▶ **YOUR INSTRUCTIONS**: Return every line in the entries below that contains the string "Find", treating uppercase and lowercase letters as different.

>> Start RECORDS FOR PROCESSING

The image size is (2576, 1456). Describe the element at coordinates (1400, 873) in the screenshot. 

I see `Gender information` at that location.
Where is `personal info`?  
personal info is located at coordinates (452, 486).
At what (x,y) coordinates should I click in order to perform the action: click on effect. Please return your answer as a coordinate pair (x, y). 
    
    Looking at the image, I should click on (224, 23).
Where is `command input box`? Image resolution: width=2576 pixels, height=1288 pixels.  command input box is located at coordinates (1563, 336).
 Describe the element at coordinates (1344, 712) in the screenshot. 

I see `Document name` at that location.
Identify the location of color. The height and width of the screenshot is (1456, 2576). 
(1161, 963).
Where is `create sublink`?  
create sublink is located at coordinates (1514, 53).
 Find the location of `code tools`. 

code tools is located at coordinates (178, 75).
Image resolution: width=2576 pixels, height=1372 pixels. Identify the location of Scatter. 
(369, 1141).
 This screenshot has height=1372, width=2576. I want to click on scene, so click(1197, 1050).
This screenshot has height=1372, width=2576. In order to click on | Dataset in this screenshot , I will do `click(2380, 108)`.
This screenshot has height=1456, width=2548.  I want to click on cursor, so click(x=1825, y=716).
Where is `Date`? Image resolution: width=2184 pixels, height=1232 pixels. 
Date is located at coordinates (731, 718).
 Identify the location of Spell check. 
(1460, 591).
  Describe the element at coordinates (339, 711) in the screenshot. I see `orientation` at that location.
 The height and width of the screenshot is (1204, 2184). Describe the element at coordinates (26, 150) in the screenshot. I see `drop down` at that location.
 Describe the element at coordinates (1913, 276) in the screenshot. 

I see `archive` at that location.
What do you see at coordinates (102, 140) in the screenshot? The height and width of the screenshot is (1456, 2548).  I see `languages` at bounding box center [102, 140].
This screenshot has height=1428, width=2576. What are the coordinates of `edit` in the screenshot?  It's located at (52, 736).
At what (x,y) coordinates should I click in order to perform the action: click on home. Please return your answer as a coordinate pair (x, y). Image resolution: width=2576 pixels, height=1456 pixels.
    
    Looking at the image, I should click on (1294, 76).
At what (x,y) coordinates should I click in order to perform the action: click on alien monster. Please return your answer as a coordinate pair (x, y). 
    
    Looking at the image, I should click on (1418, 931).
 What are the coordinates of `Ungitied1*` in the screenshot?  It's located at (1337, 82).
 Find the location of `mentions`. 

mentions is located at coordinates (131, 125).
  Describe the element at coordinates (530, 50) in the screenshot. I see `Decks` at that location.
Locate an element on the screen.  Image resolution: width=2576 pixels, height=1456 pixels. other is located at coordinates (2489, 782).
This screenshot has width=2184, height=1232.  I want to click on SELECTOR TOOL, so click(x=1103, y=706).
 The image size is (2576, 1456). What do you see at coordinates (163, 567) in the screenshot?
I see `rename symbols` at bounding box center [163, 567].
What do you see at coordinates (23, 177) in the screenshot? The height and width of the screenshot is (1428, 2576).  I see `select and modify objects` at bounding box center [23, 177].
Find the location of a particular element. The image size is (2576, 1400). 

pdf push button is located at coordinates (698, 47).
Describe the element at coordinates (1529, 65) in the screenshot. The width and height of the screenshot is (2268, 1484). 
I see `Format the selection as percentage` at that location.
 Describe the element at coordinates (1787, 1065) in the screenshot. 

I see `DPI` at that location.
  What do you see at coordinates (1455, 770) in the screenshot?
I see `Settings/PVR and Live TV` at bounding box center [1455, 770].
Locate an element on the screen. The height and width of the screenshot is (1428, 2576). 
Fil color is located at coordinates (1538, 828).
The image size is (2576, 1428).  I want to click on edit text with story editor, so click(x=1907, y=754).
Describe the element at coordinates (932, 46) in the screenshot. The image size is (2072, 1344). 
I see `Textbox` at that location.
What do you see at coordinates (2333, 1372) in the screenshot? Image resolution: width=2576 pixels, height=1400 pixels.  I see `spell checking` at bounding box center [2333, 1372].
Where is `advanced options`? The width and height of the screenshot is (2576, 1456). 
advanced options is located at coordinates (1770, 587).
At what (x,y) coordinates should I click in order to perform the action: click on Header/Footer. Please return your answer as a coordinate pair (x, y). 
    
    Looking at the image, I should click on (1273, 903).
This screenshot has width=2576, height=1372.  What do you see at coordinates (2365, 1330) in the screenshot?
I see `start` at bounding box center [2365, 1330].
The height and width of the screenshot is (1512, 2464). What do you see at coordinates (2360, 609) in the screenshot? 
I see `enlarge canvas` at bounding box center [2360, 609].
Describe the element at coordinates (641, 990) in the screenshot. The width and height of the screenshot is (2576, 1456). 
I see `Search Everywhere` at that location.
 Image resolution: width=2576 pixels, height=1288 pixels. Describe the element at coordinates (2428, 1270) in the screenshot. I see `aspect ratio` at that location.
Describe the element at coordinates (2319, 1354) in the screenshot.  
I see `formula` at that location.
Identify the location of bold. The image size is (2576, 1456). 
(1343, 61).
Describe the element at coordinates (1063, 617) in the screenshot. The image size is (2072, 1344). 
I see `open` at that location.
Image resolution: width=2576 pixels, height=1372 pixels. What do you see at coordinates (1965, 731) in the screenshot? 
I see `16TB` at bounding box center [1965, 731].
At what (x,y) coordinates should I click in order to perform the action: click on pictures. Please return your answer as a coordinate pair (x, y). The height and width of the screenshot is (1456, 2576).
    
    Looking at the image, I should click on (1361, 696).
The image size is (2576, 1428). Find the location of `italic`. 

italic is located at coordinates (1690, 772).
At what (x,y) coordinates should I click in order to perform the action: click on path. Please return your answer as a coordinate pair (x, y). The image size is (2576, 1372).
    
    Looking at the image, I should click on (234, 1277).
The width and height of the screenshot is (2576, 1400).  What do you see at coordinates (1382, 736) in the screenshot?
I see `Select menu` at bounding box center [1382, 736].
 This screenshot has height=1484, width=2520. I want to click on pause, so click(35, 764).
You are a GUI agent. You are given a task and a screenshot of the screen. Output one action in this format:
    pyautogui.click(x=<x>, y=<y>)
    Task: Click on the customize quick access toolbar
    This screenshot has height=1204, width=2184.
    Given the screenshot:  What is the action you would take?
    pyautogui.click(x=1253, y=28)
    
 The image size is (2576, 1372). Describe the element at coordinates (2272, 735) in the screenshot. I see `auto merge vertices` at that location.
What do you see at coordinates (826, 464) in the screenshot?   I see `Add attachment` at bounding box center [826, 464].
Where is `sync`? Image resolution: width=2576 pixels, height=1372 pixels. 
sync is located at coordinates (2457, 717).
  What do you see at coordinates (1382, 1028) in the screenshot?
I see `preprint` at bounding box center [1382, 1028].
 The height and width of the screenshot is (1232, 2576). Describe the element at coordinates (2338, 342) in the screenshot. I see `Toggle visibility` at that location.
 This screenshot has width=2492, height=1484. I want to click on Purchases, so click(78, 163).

>> End RECORDS FOR PROCESSING

▶ **ANSWER TO THE EXERCISE**:
 Find the location of `code tools`. 
 Find the location of `mentions`. 
Find the location of a particular element. The image size is (2576, 1400). 
The image size is (2576, 1428). Find the location of `italic`. 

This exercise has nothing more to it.